■ **Problem description**: Of the entries below, copy only those lines that contain the word "option".

■ **Available data**:
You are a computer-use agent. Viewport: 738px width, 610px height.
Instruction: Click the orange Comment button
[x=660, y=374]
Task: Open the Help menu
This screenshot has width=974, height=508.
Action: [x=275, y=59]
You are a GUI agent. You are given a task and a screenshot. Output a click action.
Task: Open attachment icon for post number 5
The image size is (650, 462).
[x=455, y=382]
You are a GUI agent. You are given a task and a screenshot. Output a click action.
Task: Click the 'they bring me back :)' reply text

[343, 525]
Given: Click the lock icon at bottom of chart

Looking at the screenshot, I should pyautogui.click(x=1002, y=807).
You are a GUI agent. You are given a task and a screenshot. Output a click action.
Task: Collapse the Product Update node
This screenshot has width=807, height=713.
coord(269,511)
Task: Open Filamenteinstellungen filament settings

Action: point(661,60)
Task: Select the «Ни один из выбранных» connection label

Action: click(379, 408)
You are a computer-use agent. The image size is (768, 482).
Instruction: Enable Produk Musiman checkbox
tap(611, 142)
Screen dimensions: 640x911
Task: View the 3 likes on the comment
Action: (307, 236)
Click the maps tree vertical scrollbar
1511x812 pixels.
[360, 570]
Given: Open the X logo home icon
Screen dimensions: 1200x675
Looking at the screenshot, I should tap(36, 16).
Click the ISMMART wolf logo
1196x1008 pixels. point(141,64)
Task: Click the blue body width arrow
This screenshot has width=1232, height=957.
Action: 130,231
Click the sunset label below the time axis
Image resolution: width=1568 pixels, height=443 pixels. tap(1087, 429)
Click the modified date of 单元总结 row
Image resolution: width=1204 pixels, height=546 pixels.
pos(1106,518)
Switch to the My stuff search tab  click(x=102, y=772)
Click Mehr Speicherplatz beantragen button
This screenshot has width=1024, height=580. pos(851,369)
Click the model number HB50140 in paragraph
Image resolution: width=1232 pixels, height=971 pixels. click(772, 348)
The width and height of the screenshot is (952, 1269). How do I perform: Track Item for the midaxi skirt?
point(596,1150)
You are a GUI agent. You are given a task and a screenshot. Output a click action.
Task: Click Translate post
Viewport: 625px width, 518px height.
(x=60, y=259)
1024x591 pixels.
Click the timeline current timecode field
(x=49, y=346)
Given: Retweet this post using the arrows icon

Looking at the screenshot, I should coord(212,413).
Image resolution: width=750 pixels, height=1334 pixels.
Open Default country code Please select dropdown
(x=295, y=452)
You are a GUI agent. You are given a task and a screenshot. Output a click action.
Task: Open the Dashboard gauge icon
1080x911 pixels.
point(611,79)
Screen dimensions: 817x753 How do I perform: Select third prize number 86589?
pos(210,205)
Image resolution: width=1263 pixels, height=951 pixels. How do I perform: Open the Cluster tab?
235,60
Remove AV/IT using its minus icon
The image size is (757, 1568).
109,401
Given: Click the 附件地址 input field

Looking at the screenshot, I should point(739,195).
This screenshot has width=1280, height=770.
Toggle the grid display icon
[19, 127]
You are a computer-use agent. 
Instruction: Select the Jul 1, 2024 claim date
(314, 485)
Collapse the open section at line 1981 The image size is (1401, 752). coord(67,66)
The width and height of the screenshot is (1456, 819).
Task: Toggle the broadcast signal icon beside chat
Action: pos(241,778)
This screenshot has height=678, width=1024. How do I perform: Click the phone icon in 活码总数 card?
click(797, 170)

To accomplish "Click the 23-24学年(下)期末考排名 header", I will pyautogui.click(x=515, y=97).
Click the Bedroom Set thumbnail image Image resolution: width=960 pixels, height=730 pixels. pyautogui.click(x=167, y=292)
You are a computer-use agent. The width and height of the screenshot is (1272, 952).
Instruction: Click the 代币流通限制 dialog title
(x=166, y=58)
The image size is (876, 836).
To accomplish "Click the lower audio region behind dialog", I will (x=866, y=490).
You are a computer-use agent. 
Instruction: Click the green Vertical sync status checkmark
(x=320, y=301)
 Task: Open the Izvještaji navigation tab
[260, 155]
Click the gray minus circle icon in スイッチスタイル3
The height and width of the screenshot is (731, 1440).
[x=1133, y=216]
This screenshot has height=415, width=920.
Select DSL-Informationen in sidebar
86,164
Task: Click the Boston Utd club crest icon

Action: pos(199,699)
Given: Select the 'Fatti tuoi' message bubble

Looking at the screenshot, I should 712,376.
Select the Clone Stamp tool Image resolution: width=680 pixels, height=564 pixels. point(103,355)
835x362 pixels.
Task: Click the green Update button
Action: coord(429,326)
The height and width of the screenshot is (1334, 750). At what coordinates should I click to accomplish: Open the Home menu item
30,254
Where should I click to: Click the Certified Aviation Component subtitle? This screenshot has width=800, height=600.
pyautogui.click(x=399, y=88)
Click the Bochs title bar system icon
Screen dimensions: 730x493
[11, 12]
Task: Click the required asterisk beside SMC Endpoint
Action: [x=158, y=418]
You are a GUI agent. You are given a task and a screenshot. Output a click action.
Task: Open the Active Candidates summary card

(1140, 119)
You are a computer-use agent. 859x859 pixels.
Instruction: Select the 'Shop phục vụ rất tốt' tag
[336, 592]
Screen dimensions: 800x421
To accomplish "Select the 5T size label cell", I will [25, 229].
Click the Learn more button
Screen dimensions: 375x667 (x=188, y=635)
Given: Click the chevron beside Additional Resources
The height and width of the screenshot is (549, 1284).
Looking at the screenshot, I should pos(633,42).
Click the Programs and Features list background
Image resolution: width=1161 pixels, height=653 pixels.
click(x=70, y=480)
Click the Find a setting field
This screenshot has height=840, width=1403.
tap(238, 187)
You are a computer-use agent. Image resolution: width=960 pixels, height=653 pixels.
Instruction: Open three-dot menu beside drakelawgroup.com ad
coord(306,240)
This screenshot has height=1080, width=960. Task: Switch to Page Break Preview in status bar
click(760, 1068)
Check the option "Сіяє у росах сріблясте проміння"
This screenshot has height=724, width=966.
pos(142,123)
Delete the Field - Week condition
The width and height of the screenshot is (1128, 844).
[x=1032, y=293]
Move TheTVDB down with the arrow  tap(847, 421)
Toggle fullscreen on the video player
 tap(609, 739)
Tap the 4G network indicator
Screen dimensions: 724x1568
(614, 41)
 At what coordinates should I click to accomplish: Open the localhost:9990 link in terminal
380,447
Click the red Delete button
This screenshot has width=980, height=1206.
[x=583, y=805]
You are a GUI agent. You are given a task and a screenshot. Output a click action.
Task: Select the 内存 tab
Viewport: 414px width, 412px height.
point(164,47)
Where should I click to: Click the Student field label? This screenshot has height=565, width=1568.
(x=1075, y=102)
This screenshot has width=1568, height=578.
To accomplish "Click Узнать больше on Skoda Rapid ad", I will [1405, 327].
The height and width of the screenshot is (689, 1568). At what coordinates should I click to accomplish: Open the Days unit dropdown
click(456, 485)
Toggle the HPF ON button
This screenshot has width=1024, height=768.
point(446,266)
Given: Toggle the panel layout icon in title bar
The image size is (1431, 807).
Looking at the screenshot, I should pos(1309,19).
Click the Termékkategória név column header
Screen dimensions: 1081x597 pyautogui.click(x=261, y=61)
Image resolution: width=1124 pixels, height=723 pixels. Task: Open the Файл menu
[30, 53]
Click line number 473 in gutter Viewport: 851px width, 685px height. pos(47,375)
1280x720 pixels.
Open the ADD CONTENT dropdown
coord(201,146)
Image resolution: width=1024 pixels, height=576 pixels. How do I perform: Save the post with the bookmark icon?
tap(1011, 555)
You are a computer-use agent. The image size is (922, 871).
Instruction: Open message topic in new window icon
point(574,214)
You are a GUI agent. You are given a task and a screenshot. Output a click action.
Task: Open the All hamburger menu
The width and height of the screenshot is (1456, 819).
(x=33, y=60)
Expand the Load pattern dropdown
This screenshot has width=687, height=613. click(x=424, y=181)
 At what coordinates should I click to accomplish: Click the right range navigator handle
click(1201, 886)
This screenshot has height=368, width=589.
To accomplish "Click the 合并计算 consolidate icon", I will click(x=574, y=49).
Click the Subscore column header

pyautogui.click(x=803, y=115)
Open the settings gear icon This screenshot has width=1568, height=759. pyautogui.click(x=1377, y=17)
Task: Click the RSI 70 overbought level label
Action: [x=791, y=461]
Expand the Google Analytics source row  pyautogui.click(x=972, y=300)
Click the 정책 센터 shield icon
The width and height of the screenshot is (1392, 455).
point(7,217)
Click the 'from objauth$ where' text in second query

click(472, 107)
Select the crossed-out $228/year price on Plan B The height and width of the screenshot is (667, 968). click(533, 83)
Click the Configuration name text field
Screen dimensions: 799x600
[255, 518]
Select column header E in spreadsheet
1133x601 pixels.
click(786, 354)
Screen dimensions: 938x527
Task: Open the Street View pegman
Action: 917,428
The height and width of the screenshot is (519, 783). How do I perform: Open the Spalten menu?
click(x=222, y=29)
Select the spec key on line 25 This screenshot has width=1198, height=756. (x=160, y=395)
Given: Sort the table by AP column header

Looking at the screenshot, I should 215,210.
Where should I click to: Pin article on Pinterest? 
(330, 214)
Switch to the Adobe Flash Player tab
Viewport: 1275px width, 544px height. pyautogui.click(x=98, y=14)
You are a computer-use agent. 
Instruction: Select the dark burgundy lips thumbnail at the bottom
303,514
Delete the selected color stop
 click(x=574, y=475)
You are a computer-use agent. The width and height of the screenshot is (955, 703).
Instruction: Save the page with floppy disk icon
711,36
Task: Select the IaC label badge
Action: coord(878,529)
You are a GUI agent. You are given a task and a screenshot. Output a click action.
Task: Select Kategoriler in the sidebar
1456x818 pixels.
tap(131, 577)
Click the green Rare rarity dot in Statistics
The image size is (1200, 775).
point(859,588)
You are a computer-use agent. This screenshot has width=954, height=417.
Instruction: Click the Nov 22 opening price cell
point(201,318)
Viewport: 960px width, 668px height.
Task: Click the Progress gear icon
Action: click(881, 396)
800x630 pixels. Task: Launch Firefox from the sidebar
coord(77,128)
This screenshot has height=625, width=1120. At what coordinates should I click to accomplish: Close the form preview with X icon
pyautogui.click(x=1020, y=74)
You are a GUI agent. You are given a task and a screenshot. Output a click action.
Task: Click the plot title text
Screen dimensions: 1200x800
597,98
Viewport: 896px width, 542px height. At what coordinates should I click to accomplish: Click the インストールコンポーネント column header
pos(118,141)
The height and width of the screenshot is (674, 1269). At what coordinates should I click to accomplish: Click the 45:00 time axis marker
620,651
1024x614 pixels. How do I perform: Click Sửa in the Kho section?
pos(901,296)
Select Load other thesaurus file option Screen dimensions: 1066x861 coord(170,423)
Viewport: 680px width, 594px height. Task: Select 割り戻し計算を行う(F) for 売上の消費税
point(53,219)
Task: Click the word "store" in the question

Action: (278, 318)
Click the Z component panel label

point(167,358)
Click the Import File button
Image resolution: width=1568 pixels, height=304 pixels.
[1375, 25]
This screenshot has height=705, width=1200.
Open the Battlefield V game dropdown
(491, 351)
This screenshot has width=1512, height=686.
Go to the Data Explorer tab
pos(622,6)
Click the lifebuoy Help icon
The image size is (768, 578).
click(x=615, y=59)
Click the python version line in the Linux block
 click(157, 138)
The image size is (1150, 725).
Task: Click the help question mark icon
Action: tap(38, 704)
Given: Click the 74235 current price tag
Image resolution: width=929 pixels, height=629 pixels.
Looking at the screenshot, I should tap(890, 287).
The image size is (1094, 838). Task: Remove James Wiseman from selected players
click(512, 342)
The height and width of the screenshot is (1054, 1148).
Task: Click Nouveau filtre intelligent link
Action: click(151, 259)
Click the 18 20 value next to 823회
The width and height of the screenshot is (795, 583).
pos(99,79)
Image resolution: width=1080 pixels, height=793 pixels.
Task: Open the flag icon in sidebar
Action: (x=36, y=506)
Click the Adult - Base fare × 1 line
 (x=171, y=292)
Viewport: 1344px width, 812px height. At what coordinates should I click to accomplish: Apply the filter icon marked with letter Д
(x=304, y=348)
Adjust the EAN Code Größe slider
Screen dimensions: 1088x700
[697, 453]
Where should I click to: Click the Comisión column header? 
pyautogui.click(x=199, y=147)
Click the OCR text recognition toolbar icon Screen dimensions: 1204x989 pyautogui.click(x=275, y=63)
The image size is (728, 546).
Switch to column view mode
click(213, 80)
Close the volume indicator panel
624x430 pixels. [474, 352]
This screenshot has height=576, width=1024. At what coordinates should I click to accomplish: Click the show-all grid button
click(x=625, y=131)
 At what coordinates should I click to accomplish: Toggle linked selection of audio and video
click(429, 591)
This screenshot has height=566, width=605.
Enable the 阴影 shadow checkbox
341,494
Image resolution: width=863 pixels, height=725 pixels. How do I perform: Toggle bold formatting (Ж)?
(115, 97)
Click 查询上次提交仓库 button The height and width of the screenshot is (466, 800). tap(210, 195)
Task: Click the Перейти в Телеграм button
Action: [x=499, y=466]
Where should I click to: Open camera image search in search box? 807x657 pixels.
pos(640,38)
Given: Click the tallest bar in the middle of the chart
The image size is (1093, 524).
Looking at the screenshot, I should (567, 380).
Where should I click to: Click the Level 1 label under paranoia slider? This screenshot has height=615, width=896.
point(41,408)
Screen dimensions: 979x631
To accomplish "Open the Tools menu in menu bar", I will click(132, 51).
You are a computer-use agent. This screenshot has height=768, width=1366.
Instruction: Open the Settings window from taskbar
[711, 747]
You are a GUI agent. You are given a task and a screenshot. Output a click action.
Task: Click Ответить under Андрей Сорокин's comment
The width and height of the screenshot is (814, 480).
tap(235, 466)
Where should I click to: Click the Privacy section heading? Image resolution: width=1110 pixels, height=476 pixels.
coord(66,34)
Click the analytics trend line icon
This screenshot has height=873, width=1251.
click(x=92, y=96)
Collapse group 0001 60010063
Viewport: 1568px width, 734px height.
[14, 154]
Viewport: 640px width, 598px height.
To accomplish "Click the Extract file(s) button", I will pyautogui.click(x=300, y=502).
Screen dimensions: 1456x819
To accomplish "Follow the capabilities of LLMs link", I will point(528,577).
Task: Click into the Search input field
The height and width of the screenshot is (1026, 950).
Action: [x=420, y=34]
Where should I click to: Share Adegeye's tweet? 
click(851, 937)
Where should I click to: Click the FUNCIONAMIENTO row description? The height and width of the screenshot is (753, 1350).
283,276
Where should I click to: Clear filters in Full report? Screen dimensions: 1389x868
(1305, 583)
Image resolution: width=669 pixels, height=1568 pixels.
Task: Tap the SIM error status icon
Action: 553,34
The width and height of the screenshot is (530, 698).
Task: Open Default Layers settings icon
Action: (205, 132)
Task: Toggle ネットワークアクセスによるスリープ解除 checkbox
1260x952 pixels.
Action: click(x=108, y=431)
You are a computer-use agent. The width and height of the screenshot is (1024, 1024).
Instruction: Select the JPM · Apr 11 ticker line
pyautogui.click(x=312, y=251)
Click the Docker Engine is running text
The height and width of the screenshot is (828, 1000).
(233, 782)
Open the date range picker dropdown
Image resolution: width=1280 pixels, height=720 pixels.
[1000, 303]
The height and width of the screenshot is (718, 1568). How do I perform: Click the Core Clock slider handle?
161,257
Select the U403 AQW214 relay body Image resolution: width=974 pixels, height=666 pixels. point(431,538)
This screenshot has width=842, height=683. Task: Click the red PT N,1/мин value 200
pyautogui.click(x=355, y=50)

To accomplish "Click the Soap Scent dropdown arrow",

■ **Reply to the task**:
Check the option "Сіяє у росах сріблясте проміння"
Select Load other thesaurus file option Screen dimensions: 1066x861 coord(170,423)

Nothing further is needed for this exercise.